> _Information provided_
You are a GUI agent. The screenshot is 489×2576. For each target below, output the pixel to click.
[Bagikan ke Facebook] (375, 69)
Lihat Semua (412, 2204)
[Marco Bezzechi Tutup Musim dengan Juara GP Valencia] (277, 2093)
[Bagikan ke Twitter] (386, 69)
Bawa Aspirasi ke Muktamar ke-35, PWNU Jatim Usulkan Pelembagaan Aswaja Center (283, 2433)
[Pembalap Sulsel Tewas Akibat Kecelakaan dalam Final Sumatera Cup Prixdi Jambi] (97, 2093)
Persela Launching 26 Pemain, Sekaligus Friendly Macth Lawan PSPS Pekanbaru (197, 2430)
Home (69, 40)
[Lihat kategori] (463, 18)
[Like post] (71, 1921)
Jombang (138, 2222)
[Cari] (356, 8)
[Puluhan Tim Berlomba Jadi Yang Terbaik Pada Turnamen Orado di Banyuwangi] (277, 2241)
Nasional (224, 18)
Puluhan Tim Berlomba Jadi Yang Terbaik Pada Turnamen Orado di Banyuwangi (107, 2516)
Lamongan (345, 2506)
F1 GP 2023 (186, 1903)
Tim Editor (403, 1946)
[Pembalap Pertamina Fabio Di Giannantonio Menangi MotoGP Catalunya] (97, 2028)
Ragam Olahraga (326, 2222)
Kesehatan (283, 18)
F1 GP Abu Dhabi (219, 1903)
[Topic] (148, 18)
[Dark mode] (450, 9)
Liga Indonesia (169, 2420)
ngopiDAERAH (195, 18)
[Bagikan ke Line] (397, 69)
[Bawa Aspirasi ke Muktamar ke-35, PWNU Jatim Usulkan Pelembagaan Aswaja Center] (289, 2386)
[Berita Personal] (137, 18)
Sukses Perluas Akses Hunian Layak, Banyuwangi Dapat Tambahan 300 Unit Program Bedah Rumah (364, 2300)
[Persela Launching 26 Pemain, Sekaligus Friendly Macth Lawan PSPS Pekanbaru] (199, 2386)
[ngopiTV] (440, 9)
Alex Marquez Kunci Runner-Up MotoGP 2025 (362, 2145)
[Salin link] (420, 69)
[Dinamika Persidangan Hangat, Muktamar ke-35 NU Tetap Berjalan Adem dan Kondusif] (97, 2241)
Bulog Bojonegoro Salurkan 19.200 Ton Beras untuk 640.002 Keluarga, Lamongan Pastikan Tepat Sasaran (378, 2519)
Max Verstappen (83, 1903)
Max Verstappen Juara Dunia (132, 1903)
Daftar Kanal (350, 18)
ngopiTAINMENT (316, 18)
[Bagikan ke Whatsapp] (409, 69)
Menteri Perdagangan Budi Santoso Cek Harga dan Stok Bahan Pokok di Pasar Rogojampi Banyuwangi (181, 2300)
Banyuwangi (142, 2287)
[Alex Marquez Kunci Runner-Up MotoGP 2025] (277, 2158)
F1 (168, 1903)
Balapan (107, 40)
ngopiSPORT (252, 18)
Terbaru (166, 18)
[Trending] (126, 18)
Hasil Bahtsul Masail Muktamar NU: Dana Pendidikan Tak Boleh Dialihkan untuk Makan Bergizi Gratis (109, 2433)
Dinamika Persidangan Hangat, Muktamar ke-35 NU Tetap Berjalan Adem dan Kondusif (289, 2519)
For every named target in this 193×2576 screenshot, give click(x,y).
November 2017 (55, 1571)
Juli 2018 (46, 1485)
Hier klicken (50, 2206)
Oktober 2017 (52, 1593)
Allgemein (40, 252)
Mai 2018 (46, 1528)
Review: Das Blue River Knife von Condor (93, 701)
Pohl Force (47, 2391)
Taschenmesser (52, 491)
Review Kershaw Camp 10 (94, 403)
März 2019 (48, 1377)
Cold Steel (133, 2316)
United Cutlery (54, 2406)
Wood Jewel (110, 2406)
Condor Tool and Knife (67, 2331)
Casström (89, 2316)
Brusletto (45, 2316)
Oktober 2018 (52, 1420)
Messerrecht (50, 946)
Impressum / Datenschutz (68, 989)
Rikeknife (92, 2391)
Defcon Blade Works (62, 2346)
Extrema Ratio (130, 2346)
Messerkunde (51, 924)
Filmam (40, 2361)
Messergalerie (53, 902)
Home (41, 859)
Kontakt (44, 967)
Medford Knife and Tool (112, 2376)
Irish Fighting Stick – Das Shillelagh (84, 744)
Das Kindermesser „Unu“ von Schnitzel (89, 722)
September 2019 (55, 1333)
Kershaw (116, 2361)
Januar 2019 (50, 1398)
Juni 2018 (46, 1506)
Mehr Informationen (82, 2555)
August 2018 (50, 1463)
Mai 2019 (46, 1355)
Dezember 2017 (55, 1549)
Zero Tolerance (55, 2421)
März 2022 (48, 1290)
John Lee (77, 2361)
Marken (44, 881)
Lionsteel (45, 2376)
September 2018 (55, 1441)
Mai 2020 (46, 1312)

> _Task objective_
Return the entries above exactly, each one complete.

> _Result of the exercise_
You are a GUI agent. The screenshot is 489×2576. For each target below, output the pixel to click.
[Bagikan ke Facebook] (375, 69)
Lihat Semua (412, 2204)
[Marco Bezzechi Tutup Musim dengan Juara GP Valencia] (277, 2093)
[Bagikan ke Twitter] (386, 69)
Bawa Aspirasi ke Muktamar ke-35, PWNU Jatim Usulkan Pelembagaan Aswaja Center (283, 2433)
[Pembalap Sulsel Tewas Akibat Kecelakaan dalam Final Sumatera Cup Prixdi Jambi] (97, 2093)
Persela Launching 26 Pemain, Sekaligus Friendly Macth Lawan PSPS Pekanbaru (197, 2430)
Home (69, 40)
[Lihat kategori] (463, 18)
[Like post] (71, 1921)
Jombang (138, 2222)
[Cari] (356, 8)
[Puluhan Tim Berlomba Jadi Yang Terbaik Pada Turnamen Orado di Banyuwangi] (277, 2241)
Nasional (224, 18)
Puluhan Tim Berlomba Jadi Yang Terbaik Pada Turnamen Orado di Banyuwangi (107, 2516)
Lamongan (345, 2506)
F1 GP 2023 (186, 1903)
Tim Editor (403, 1946)
[Pembalap Pertamina Fabio Di Giannantonio Menangi MotoGP Catalunya] (97, 2028)
Ragam Olahraga (326, 2222)
Kesehatan (283, 18)
F1 GP Abu Dhabi (219, 1903)
[Topic] (148, 18)
[Dark mode] (450, 9)
Liga Indonesia (169, 2420)
ngopiDAERAH (195, 18)
[Bagikan ke Line] (397, 69)
[Bawa Aspirasi ke Muktamar ke-35, PWNU Jatim Usulkan Pelembagaan Aswaja Center] (289, 2386)
[Berita Personal] (137, 18)
Sukses Perluas Akses Hunian Layak, Banyuwangi Dapat Tambahan 300 Unit Program Bedah Rumah (364, 2300)
[Persela Launching 26 Pemain, Sekaligus Friendly Macth Lawan PSPS Pekanbaru] (199, 2386)
[ngopiTV] (440, 9)
Alex Marquez Kunci Runner-Up MotoGP 2025 (362, 2145)
[Salin link] (420, 69)
[Dinamika Persidangan Hangat, Muktamar ke-35 NU Tetap Berjalan Adem dan Kondusif] (97, 2241)
Bulog Bojonegoro Salurkan 19.200 Ton Beras untuk 640.002 Keluarga, Lamongan Pastikan Tepat Sasaran (378, 2519)
Max Verstappen (83, 1903)
Max Verstappen Juara Dunia (132, 1903)
Daftar Kanal (350, 18)
ngopiTAINMENT (316, 18)
[Bagikan ke Whatsapp] (409, 69)
Menteri Perdagangan Budi Santoso Cek Harga dan Stok Bahan Pokok di Pasar Rogojampi Banyuwangi (181, 2300)
Banyuwangi (142, 2287)
[Alex Marquez Kunci Runner-Up MotoGP 2025] (277, 2158)
F1 (168, 1903)
Balapan (107, 40)
ngopiSPORT (252, 18)
Terbaru (166, 18)
[Trending] (126, 18)
Hasil Bahtsul Masail Muktamar NU: Dana Pendidikan Tak Boleh Dialihkan untuk Makan Bergizi Gratis (109, 2433)
Dinamika Persidangan Hangat, Muktamar ke-35 NU Tetap Berjalan Adem dan Kondusif (289, 2519)
For every named target in this 193×2576 screenshot, give click(x,y).
November 2017 (55, 1571)
Juli 2018 (46, 1485)
Hier klicken (50, 2206)
Oktober 2017 (52, 1593)
Allgemein (40, 252)
Mai 2018 (46, 1528)
Review: Das Blue River Knife von Condor (93, 701)
Pohl Force (47, 2391)
Taschenmesser (52, 491)
Review Kershaw Camp 10 (94, 403)
März 2019 (48, 1377)
Cold Steel (133, 2316)
United Cutlery (54, 2406)
Wood Jewel (110, 2406)
Condor Tool and Knife (67, 2331)
Casström (89, 2316)
Brusletto (45, 2316)
Oktober 2018 (52, 1420)
Messerrecht (50, 946)
Impressum / Datenschutz (68, 989)
Rikeknife (92, 2391)
Defcon Blade Works (62, 2346)
Extrema Ratio (130, 2346)
Messerkunde (51, 924)
Filmam (40, 2361)
Messergalerie (53, 902)
Home (41, 859)
Kontakt (44, 967)
Medford Knife and Tool (112, 2376)
Irish Fighting Stick – Das Shillelagh (84, 744)
Das Kindermesser „Unu“ von Schnitzel (89, 722)
September 2019 (55, 1333)
Kershaw (116, 2361)
Januar 2019 (50, 1398)
Juni 2018 (46, 1506)
Mehr Informationen (82, 2555)
August 2018 (50, 1463)
Mai 2019 (46, 1355)
Dezember 2017 (55, 1549)
Zero Tolerance (55, 2421)
März 2022 (48, 1290)
John Lee (77, 2361)
Marken (44, 881)
Lionsteel (45, 2376)
September 2018 (55, 1441)
Mai 2020 (46, 1312)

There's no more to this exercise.